Swan, though, banned Henry from considering a GST increase, and has infuriated most of the corporate sector by quarantining the GST from the tax summit.

...Any corporate boss, given half an opportunity, will reel off a list of the tax system's chronic failings, mostly in their particular sector. But for Mallesons Stephen Jaques chief executive partner Robert Milliner, this can add to the difficult politics of tax reform, and is part of the problem with building the broad consensus required for deep structural change.

"This is about getting the right settings for future prosperity," says Milliner, who chairs the BCA's business reform taskforce. "The issues are inter-related and each stage has its difficulties. The past also shows that quick fixes at the cost of one sector over another, or one sector of the community over another, doesn't actually work."

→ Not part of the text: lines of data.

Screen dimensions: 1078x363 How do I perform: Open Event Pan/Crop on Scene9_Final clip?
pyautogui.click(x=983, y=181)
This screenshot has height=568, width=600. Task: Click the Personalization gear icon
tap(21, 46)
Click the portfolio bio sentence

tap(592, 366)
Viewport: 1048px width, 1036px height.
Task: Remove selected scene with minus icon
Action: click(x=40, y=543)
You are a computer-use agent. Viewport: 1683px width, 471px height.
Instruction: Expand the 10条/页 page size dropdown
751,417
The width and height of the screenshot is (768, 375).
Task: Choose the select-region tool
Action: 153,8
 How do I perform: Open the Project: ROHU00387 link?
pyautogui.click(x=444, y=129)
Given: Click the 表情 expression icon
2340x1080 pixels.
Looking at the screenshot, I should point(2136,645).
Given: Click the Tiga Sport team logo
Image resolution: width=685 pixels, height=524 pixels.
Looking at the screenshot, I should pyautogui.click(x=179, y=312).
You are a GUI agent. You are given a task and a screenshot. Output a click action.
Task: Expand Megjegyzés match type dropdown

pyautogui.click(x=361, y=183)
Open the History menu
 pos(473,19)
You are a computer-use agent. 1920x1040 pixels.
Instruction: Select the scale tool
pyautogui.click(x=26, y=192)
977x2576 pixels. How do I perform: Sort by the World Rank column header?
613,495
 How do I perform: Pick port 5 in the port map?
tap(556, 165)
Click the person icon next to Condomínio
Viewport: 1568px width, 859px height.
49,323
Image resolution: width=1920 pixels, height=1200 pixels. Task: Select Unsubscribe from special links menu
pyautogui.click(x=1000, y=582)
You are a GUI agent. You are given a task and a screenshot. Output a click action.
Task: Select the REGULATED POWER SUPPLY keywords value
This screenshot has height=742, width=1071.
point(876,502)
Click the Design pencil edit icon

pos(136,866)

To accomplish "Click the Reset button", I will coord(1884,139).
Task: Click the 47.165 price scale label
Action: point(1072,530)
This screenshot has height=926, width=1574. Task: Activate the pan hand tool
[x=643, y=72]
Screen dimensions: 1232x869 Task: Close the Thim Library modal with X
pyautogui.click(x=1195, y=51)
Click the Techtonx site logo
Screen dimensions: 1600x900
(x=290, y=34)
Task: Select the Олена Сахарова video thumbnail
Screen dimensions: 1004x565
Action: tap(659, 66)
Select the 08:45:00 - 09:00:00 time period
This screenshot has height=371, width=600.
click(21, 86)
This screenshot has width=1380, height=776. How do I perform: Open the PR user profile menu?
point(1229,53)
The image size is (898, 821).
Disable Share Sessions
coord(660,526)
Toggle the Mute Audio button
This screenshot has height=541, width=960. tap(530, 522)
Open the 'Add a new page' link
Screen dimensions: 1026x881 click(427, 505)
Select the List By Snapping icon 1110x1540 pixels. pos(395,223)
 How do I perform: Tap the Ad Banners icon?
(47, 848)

...At this stage, however, even the timing of the summit, let alone its agenda, is unknown. Given the paucity of information from the government, it's little wonder that the opposition is also being circumspect, with one notable exception.

Joe Hockey, in early December, flagged his desire to reduce tax minimisation by removing the incentive to arbitrage between different entities, noting company tax was set at 30 per cent compared with the top marginal income tax rate of 46.5 per cent, including the Medicare levy.

He said the Coalition would have more to say about its tax principles in the new year, and would not comment on how the harmonisation would be achieved. Swan immediately dismissed the idea as Hockey's "latest thought bubble". This, of course, does not augur well for a bipartisan approach to necessary, but unpopular, reforms.

Chaney says the political environment is difficult, and the opposition holds the key. "There's a huge responsibility on the opposition to embrace reform," he says. "It's happened before when (Malcolm) Fraser was in opposition and he supported tariff cuts and floating the dollar, even though many of his natural supporters would have been opposed. But it was the right and gutsy thing to do and it really needs to happen this time."

For his part, Milliner believes the cause of structural change to the tax system is further advanced than in the lead-up to the 1985 summit, which ended on a sour note when business combined with the ACTU and the Australian Council of Social Service to kybosh Paul Keating's plan to introduce a GST.

He notes there has been the Ralph reforms to business taxes, and completion of the wide-ranging Henry review. "The false start with the response to Henry was unfortunate but it doesn't mean you forget about it," Milliner says. “So we should start there and learn the lessons from 1985 -- maintain a broad agenda, resist efforts by various sectors to limit it, and start to build a broad consensus."